I’ve written a lot about video store culture here--strolling into a store decorated by eye-popping posters and cardboard cutouts of the Toxic Avenger, and chatting with the clerk about the new releases, or hitting them up for a recommendation. I believe that some of that culture has drifted onto the web, both on this site and elsewhere, but while video store culture was defined by discovery, film culture on the web is too-often defined by hyperactively seizing upon information about upcoming films only to preemptively dismiss them.
Consider Quentin Tarantino, who famously got his start as a clerk at Manhattan Beach’s Video Archives before becoming one of our most well known directors. Tarantino’s 1992 debut Reservoir Dogs had a splashy run on the festival circuit and a respectable run in arthouse theaters, but really made its name on videocassette. (I still associate the original, lurid VHS cover artwork for Reservoir Dogs – all shiny guns and blood-splattered lettering – closely with the film. It’s about as likely to spring to mind as the actual images contained on that fat black tape.) It was a viral hit before “viral” was a marketing buzzword, well suited to the rewind button (that Mexican stand-off launched a thousand freeze-frames) and VHS’ not-quite-reputable allure.
Fast-forward a decade and a half. Tarantino didn’t release a film in 2008, but his work-in-progress, Inglorious Bastards, had the web buzzing for much of the year. Purported copies of the long-rumored film’s screenplay were leaked and widely read, triggering fans to criticize Tarantino’s casting choices before a frame was of the picture was lensed, and even causing journalists to protest the film’s controversial content before the film actually existed. Whether Inglorious Bastards actually turns out to be miscast, or offensive, or good or bad or indifferent in 2009 is beside the point. The point is we should probably let them shoot the thing before we decide.

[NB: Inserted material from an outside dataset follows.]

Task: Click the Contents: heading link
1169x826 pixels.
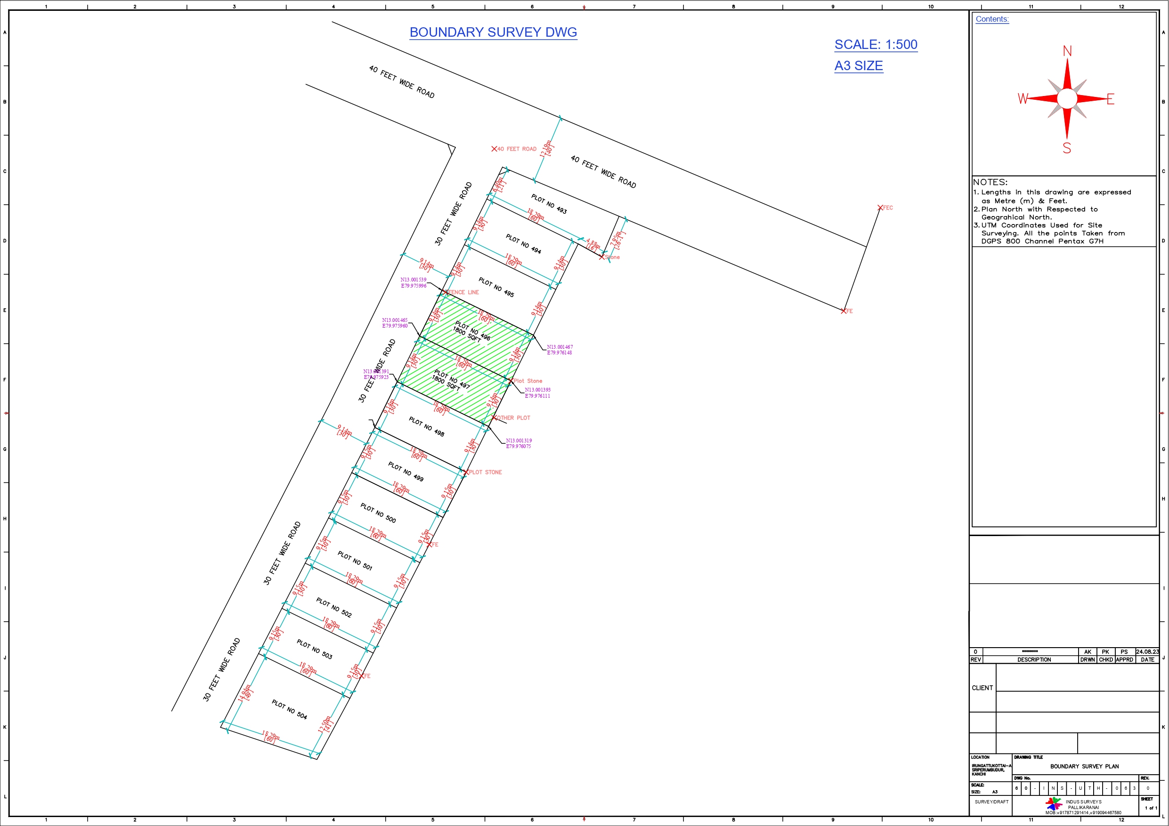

It was not my intention to write a mournful piece as my farewell to 2008, and I hope that I haven’t. In the past year I’ve witnessed shifts both welcome and unwelcome in film culture, and enjoyed the benefits of new technologies as much as I’ve found myself resisting some of their side effects. Through it all, it’s been an immense comfort knowing that there are other movie lovers out there who still have the desire to have their expectations defied, to uncover hidden gems, to make friends for life.